Enfin, le 26 avril, il fallut bien se décider à recevoir l’ambassadeur du roi de France, au camp de Brieg près de Molwiz, et rien ne fut épargné alors pour l’éblouir et le charmer. Une escorte de cent cinquante carabiniers, magnifiques d’équipement et de stature, vint le chercher à Breslau pour accompagner son carrosse : de distance en distance, des postes d’infanterie étaient disposés sur la route pour lui faire honneur : un corps de deux mille hommes vint au-devant du cortège, et Frédéric se tenait lui-même à l’entrée du camp.

Comme Belle-Isle, en descendant de voiture, lui exprimait tout de suite son regret et sa surprise d’arriver avant la signature d’un traité dont il croyait seulement venir assurer l’exécution, le roi évita de lui répondre en se mettant tout de suite en devoir de lui faire visiter le camp et de faire manœuvrer ses troupes devant lui. La visite se poursuivant naturellement dans une compagnie qui ne permettait guère les entretiens confidentiels, il n’y avait pas moyen de reprendre, ce jour-là, la conversation; le temps d’ailleurs était affreux ; le vent, la pluie et la neige ne se prêtaient guère aux conférences en plein air. Frédéric ne s’en plut pas moins à expliquer dans les moindres détails son organisation militaire et à raconter les incidens de la campagne avec une abondance et une volubilité de paroles où Belle-Isle remarqua sans peine l’intention de l’empêcher, lui, d’en placer une seule.

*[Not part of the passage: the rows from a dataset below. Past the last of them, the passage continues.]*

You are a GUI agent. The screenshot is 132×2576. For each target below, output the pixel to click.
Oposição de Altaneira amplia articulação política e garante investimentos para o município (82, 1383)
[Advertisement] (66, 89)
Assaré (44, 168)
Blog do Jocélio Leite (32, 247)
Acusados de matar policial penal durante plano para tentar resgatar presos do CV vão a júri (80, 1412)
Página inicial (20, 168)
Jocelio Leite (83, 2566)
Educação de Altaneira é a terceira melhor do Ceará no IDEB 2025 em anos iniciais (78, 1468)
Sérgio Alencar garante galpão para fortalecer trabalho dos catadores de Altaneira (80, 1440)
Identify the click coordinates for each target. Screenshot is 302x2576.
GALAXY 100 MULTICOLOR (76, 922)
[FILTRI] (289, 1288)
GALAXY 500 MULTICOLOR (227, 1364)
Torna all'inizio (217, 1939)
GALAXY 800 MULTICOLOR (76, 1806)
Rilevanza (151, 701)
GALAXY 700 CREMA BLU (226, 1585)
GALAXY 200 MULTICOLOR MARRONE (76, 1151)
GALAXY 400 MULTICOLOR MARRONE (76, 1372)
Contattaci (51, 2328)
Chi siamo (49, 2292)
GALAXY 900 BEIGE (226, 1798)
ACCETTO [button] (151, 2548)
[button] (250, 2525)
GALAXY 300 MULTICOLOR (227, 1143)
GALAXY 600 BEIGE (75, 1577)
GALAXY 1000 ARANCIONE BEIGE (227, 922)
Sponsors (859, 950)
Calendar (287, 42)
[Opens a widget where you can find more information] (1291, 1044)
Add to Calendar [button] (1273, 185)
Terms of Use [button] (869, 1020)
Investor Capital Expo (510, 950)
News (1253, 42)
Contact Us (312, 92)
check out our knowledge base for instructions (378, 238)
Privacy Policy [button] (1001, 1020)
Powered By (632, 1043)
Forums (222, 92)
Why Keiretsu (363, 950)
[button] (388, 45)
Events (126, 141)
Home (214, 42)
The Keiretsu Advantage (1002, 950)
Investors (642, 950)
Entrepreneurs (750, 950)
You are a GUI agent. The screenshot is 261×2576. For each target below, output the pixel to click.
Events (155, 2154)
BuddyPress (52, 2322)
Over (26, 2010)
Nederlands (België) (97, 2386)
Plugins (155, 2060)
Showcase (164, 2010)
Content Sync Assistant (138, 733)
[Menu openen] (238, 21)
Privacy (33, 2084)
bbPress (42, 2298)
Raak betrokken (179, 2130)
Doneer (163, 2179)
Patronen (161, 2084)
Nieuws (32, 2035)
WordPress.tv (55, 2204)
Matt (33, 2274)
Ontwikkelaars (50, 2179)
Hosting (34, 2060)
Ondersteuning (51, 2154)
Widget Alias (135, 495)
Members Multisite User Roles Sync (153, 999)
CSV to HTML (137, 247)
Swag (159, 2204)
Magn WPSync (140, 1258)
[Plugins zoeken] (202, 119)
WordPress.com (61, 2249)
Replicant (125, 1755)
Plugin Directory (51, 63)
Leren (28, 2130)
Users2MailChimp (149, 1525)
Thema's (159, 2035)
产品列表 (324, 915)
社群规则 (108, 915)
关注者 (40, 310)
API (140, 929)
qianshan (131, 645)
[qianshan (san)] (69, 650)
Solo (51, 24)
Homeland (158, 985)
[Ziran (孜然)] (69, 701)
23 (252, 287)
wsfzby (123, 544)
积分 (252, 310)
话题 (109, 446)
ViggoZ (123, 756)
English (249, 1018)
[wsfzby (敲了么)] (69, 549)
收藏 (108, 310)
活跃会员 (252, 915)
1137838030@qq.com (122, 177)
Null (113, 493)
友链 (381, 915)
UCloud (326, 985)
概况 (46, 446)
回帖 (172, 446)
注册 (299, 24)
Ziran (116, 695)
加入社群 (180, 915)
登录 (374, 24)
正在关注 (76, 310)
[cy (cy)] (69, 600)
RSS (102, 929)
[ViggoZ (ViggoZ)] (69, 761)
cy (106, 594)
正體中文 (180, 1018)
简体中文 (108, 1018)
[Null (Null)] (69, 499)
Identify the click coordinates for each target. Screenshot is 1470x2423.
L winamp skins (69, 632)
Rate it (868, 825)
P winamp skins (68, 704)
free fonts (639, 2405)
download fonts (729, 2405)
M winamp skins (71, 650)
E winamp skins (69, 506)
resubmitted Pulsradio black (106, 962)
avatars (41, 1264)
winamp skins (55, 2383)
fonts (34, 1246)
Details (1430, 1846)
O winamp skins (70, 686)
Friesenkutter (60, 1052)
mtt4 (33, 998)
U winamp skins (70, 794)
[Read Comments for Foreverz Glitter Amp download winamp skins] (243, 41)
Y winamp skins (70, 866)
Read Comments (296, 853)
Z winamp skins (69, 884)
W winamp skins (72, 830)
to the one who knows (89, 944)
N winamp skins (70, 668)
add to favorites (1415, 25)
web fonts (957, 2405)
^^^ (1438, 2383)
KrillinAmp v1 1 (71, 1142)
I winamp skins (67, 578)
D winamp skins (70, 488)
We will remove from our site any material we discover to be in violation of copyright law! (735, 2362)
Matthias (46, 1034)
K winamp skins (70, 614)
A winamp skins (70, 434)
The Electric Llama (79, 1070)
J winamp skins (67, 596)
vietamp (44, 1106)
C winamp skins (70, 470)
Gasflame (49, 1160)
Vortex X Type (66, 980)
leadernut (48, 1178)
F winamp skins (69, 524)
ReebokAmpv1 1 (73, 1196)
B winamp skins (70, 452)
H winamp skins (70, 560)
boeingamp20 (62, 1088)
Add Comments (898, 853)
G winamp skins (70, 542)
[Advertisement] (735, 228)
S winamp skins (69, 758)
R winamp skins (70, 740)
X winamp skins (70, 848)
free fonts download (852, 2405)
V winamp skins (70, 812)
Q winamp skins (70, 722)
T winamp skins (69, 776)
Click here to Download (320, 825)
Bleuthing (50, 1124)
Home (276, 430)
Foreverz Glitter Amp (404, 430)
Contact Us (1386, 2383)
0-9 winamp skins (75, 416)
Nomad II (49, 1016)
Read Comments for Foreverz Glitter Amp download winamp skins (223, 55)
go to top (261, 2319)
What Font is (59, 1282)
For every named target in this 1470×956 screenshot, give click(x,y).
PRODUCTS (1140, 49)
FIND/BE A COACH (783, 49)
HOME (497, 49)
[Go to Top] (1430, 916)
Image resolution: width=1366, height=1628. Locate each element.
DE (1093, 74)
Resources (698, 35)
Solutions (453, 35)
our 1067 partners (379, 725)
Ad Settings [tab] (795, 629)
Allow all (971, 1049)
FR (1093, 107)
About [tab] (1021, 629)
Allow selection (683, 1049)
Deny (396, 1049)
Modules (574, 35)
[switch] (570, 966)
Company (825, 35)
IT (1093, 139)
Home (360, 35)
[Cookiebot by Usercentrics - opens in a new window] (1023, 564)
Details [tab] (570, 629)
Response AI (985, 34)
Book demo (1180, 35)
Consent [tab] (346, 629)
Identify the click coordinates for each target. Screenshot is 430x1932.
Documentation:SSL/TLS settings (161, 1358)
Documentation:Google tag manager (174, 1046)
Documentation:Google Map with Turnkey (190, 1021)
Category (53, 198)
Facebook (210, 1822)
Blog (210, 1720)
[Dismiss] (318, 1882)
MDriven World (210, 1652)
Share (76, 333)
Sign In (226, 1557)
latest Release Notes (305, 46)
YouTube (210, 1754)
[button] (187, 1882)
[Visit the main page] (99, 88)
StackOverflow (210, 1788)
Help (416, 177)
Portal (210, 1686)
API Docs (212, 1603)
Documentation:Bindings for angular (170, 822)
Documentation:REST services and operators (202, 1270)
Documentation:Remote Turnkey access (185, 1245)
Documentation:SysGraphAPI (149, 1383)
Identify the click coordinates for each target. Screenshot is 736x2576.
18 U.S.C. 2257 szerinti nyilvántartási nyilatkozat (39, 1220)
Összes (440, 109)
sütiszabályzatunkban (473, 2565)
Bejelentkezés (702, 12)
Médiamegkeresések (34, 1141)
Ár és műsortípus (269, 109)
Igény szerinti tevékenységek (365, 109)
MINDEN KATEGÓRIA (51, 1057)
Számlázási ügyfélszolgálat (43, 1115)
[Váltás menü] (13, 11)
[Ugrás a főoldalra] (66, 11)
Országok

L’état de l’armée prussienne, dont tout le monde se disputait l’appui, était pourtant trop important à connaître pour qu’il regardât comme perdue une journée passée à l’étudier. Il a noté lui-même avec soin dans ses Mémoires la première impression qu’il en reçut. Aujourd’hui que la comparaison entre les armées française et allemande tient tant de place dans les préoccupations publiques, le jugement d’un maréchal de France qui avait combattu à Denain sur l’armée qui devait nous vaincre à Rosbach présente un intérêt rétrospectif que les historiens militaires apprécieront mieux que je ne puis le faire.

« Rien n’égale, dit Belle-Isle, la beauté et la discipline des troupes prussiennes; quelque idée qu’on puisse se faire de ces qualités, elle n’approcha pas de la vérité. Elles sont d’une élévation singulière et d’une si grande égalité qu’on croirait que tous les hommes sont faits dans le même moule. Il ne cessa pas de pleuvoir ou de neiger avec un vent de tempête continuel; cela n’empêcha pas le prince de me faire voir l’adresse et la vivacité avec lesquels (sic) ses troupes

  1. Pol. Corr., t. I, p. 233 et 234.